Supplied information Block Start
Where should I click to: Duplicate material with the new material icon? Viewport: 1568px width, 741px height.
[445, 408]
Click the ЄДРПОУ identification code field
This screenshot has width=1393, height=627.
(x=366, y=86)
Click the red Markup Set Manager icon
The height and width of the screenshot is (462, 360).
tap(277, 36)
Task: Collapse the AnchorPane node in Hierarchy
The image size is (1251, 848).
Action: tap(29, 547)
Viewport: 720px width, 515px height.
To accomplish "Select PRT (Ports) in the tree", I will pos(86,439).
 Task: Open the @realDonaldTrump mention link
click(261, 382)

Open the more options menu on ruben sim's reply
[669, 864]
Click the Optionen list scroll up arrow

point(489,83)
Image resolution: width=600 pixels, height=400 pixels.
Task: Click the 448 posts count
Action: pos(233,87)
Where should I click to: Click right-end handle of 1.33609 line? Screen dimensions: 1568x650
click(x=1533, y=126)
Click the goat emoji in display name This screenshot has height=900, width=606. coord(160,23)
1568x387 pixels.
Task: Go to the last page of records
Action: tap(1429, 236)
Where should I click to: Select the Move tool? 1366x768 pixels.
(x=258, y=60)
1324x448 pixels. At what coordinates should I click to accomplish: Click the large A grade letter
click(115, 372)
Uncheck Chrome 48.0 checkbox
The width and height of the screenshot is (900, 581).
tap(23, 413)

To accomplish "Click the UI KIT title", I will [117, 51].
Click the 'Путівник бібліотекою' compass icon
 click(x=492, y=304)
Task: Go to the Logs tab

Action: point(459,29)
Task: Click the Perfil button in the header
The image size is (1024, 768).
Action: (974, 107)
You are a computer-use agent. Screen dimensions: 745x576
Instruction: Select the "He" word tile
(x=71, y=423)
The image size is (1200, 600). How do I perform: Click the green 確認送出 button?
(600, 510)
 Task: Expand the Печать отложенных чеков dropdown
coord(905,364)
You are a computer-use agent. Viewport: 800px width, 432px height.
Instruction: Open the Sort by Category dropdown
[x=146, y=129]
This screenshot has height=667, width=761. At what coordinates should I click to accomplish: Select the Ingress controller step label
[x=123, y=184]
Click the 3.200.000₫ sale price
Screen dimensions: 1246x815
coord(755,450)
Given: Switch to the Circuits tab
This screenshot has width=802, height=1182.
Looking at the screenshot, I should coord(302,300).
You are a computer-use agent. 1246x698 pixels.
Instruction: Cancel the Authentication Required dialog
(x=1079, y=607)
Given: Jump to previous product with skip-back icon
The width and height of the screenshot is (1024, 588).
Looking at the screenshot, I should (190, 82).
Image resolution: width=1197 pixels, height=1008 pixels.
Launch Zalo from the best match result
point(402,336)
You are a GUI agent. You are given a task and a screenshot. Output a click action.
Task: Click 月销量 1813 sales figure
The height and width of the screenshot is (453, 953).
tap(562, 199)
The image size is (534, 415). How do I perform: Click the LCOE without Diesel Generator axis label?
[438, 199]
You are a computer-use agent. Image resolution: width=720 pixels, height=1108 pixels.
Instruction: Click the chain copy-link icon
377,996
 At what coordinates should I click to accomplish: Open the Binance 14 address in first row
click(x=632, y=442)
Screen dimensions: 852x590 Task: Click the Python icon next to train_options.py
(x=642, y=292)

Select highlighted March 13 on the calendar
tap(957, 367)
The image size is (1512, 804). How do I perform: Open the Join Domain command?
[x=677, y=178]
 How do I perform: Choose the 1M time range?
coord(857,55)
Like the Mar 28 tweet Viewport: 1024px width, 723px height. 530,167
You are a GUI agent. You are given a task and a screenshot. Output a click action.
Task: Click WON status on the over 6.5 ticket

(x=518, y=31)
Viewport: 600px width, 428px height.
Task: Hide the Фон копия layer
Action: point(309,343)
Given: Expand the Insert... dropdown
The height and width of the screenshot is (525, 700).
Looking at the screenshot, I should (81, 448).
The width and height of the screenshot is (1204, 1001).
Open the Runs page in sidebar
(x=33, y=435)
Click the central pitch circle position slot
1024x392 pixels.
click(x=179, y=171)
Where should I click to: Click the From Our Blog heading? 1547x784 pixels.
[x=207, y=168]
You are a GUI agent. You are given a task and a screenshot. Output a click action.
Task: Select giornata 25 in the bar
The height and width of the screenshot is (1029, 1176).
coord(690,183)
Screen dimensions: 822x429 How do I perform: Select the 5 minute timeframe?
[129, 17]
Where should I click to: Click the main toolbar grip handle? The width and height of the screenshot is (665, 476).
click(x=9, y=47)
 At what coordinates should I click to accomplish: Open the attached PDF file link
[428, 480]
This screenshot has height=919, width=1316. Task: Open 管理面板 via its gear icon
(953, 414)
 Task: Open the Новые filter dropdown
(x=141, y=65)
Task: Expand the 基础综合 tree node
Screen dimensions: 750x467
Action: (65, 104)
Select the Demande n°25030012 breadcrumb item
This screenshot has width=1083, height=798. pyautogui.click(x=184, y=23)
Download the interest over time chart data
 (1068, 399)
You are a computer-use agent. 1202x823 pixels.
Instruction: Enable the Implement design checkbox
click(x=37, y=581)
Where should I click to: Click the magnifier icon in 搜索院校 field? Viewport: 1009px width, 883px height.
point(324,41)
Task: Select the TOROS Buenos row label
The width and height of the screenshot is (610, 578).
Supplied information Block End
> _Prompt_:
Write out every record, exactly as written.

> _Task result_:
Where should I click to: Duplicate material with the new material icon? Viewport: 1568px width, 741px height.
[445, 408]
Click the ЄДРПОУ identification code field
This screenshot has width=1393, height=627.
(x=366, y=86)
Click the red Markup Set Manager icon
The height and width of the screenshot is (462, 360).
tap(277, 36)
Task: Collapse the AnchorPane node in Hierarchy
The image size is (1251, 848).
Action: tap(29, 547)
Viewport: 720px width, 515px height.
To accomplish "Select PRT (Ports) in the tree", I will pos(86,439).
 Task: Open the @realDonaldTrump mention link
click(261, 382)

Open the more options menu on ruben sim's reply
[669, 864]
Click the Optionen list scroll up arrow

point(489,83)
Image resolution: width=600 pixels, height=400 pixels.
Task: Click the 448 posts count
Action: pos(233,87)
Where should I click to: Click right-end handle of 1.33609 line? Screen dimensions: 1568x650
click(x=1533, y=126)
Click the goat emoji in display name This screenshot has height=900, width=606. coord(160,23)
1568x387 pixels.
Task: Go to the last page of records
Action: tap(1429, 236)
Where should I click to: Select the Move tool? 1366x768 pixels.
(x=258, y=60)
1324x448 pixels. At what coordinates should I click to accomplish: Click the large A grade letter
click(115, 372)
Uncheck Chrome 48.0 checkbox
The width and height of the screenshot is (900, 581).
tap(23, 413)

To accomplish "Click the UI KIT title", I will [117, 51].
Click the 'Путівник бібліотекою' compass icon
 click(x=492, y=304)
Task: Go to the Logs tab

Action: point(459,29)
Task: Click the Perfil button in the header
The image size is (1024, 768).
Action: (974, 107)
You are a computer-use agent. Screen dimensions: 745x576
Instruction: Select the "He" word tile
(x=71, y=423)
The image size is (1200, 600). How do I perform: Click the green 確認送出 button?
(600, 510)
 Task: Expand the Печать отложенных чеков dropdown
coord(905,364)
You are a computer-use agent. Viewport: 800px width, 432px height.
Instruction: Open the Sort by Category dropdown
[x=146, y=129]
This screenshot has height=667, width=761. At what coordinates should I click to accomplish: Select the Ingress controller step label
[x=123, y=184]
Click the 3.200.000₫ sale price
Screen dimensions: 1246x815
coord(755,450)
Given: Switch to the Circuits tab
This screenshot has width=802, height=1182.
Looking at the screenshot, I should coord(302,300).
You are a computer-use agent. 1246x698 pixels.
Instruction: Cancel the Authentication Required dialog
(x=1079, y=607)
Given: Jump to previous product with skip-back icon
The width and height of the screenshot is (1024, 588).
Looking at the screenshot, I should (190, 82).
Image resolution: width=1197 pixels, height=1008 pixels.
Launch Zalo from the best match result
point(402,336)
You are a GUI agent. You are given a task and a screenshot. Output a click action.
Task: Click 月销量 1813 sales figure
The height and width of the screenshot is (453, 953).
tap(562, 199)
The image size is (534, 415). How do I perform: Click the LCOE without Diesel Generator axis label?
[438, 199]
You are a computer-use agent. Image resolution: width=720 pixels, height=1108 pixels.
Instruction: Click the chain copy-link icon
377,996
 At what coordinates should I click to accomplish: Open the Binance 14 address in first row
click(x=632, y=442)
Screen dimensions: 852x590 Task: Click the Python icon next to train_options.py
(x=642, y=292)

Select highlighted March 13 on the calendar
tap(957, 367)
The image size is (1512, 804). How do I perform: Open the Join Domain command?
[x=677, y=178]
 How do I perform: Choose the 1M time range?
coord(857,55)
Like the Mar 28 tweet Viewport: 1024px width, 723px height. 530,167
You are a GUI agent. You are given a task and a screenshot. Output a click action.
Task: Click WON status on the over 6.5 ticket

(x=518, y=31)
Viewport: 600px width, 428px height.
Task: Hide the Фон копия layer
Action: point(309,343)
Given: Expand the Insert... dropdown
The height and width of the screenshot is (525, 700).
Looking at the screenshot, I should (81, 448).
The width and height of the screenshot is (1204, 1001).
Open the Runs page in sidebar
(x=33, y=435)
Click the central pitch circle position slot
1024x392 pixels.
click(x=179, y=171)
Where should I click to: Click the From Our Blog heading? 1547x784 pixels.
[x=207, y=168]
You are a GUI agent. You are given a task and a screenshot. Output a click action.
Task: Select giornata 25 in the bar
The height and width of the screenshot is (1029, 1176).
coord(690,183)
Screen dimensions: 822x429 How do I perform: Select the 5 minute timeframe?
[129, 17]
Where should I click to: Click the main toolbar grip handle? The width and height of the screenshot is (665, 476).
click(x=9, y=47)
 At what coordinates should I click to accomplish: Open the attached PDF file link
[428, 480]
This screenshot has height=919, width=1316. Task: Open 管理面板 via its gear icon
(953, 414)
 Task: Open the Новые filter dropdown
(x=141, y=65)
Task: Expand the 基础综合 tree node
Screen dimensions: 750x467
Action: (65, 104)
Select the Demande n°25030012 breadcrumb item
This screenshot has width=1083, height=798. pyautogui.click(x=184, y=23)
Download the interest over time chart data
 (1068, 399)
You are a computer-use agent. 1202x823 pixels.
Instruction: Enable the Implement design checkbox
click(x=37, y=581)
Where should I click to: Click the magnifier icon in 搜索院校 field? Viewport: 1009px width, 883px height.
point(324,41)
Task: Select the TOROS Buenos row label
The width and height of the screenshot is (610, 578).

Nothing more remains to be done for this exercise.